Re: [REGRESSION] 6.8-rc process is unable to exit and consumes a lot of cpu

Thorsten Leemhuis <regressions@xxxxxxxxxxxxx> · Sat, 24 Feb 2024 08:00:27 +0100

On 21.02.24 17:32, Linux regression tracking (Thorsten Leemhuis) wrote:
> [adding Al, Christian and a few lists to the list of recipients to
> ensure all affected parties are aware of this new report about a bug for
> which a fix is committed, but not yet mainlined]
> 
> Thread starts here:
> https://lore.kernel.org/all/6a150ddd-3267-4f89-81bd-6807700c57c1@xxxxxxxxxx/

[adding Linus now as well]

TWIMC, the quoted mail apparently did not get delivered to Al (I got a
"48 hours on the queue" warning from my hoster's MTA ~10 hours ago).

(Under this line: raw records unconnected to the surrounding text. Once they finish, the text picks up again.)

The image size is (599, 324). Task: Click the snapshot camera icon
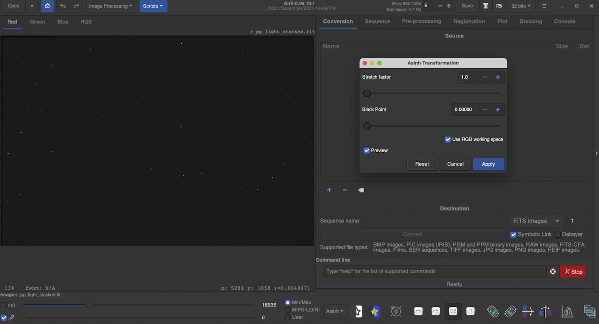pos(499,6)
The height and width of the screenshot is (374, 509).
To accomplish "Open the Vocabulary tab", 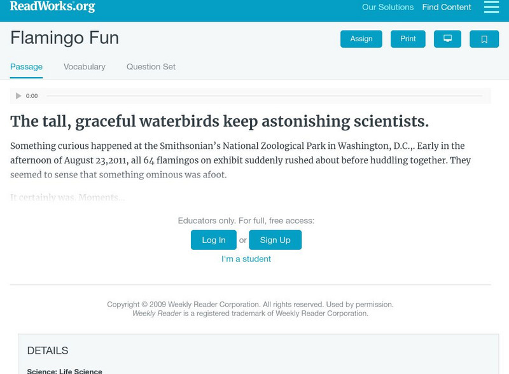I will tap(85, 67).
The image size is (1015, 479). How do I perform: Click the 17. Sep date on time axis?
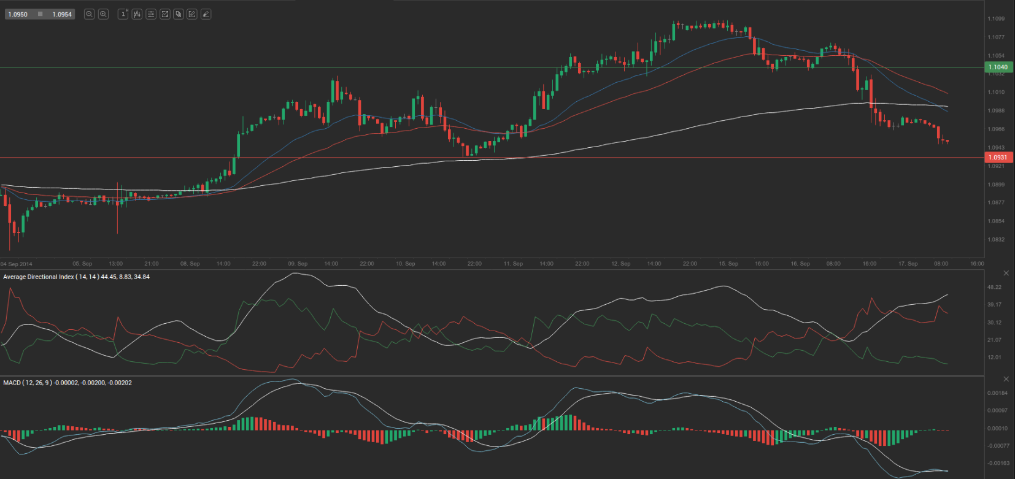click(908, 264)
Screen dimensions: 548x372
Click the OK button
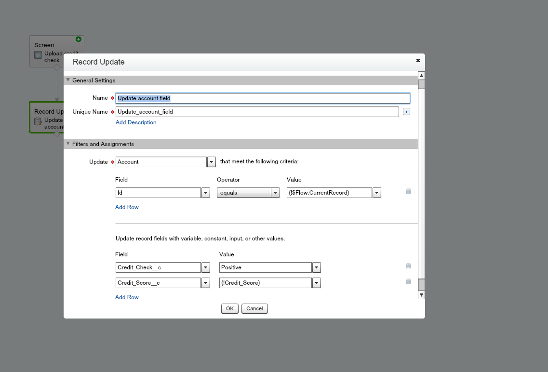tap(230, 308)
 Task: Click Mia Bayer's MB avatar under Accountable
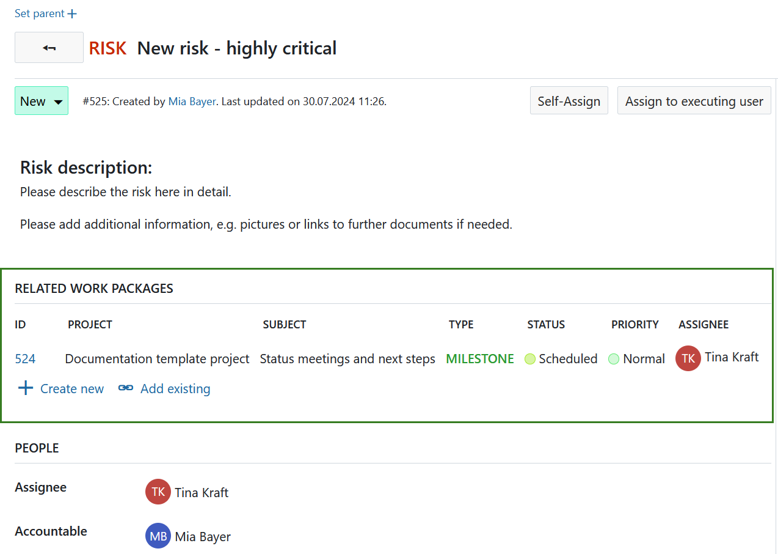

Ohh, and there is some suspicion that the problem Calvin[1] and Paul
(this thread, see quote below for the gist) encountered also causes
problems for bwrap (used by Flapak)[2].
[1] https://lore.kernel.org/all/ZcKOGpTXnlmfplGR@xxxxxxxxx/
[2] https://github.com/containers/bubblewrap/issues/620

Christian, Linus, all that makes me wonder if it might be wise to pick
up the revert[1] Al queued directly in case Al does not submit a PR
today or tomorrow for -rc6.

[1]
https://git.kernel.org/pub/scm/linux/kernel/git/viro/vfs.git/commit/?h=fixes&id=7e4a205fe56b9092f0143dad6aa5fee081139b09

Ciao, Thorsten (wearing his 'the Linux kernel's regression tracker' hat)
--
Everything you wanna know about Linux kernel regression tracking:
https://linux-regtracking.leemhuis.info/about/#tldr
If I did something stupid, please tell me, as explained on that page.

#regzbot poke

> On 21.02.24 16:56, Paul Holzinger wrote:
>> Hi Thorsten,
>>
>> On 21/02/2024 15:42, Linux regression tracking (Thorsten Leemhuis) wrote:
>>> On 21.02.24 15:31, Paul Holzinger wrote:
>>>> On 21/02/2024 15:20, Paul Holzinger wrote:
>>>>> we are seeing problems with the 6.8-rc kernels[1] in our CI systems,
>>>>> we see random process timeouts across our test suite. It appears that
>>>>> sometimes a process is unable to exit, nothing happens even if we send
>>>>> SIGKILL and instead the process consumes a lof of cpu.
>>>> [...]
>>> Thx for the report.
>>>
>>> Warning, this is not my area of expertise, so this might send you in the
>>> totally wrong direction.
>>>
>>> I briefly checked lore for similar reports and noticed this one when I
>>> searched for shrink_dcache_parent:
>>>
>>> https://lore.kernel.org/all/ZcKOGpTXnlmfplGR@xxxxxxxxx/
>>
>>> Do you think that might be related? A fix for this is pending in vfs.git.
>>>
>> yes that does seem very relevant. Running the sysrq command I get the
>> same backtrace as the reporter there so I think it is fair to assume
>> this is the same bug. Looking forward to get the fix into mainline.
> 
> FWIW, "the fix" afaics is 7e4a205fe56b90 ("Revert "get rid of
> DCACHE_GENOCIDE"") sitting 'fixes' of
> git://git.kernel.org/pub/scm/linux/kernel/git/viro/vfs.git for more than
> a week now.
> 
> I assume Al or Christian will send this to Linus soon. Christian in fact
> already mentioned that he plans to send another vfs fix to Linux, but
> that one iirc was sitting in another repo (but I might be mistaken there!).
> 
> Ciao, Thorsten (wearing his 'the Linux kernel's regression tracker' hat)
> --
> Everything you wanna know about Linux kernel regression tracking:
> https://linux-regtracking.leemhuis.info/about/#tldr
> If I did something stupid, please tell me, as explained on that page.
> 
> P.S.: let me update regzbot while at it:
> 
> #regzbot introduced 57851607326a2beef21e67f83f4f53a90df8445a.
> #regzbot fix: Revert "get rid of DCACHE_GENOCIDE"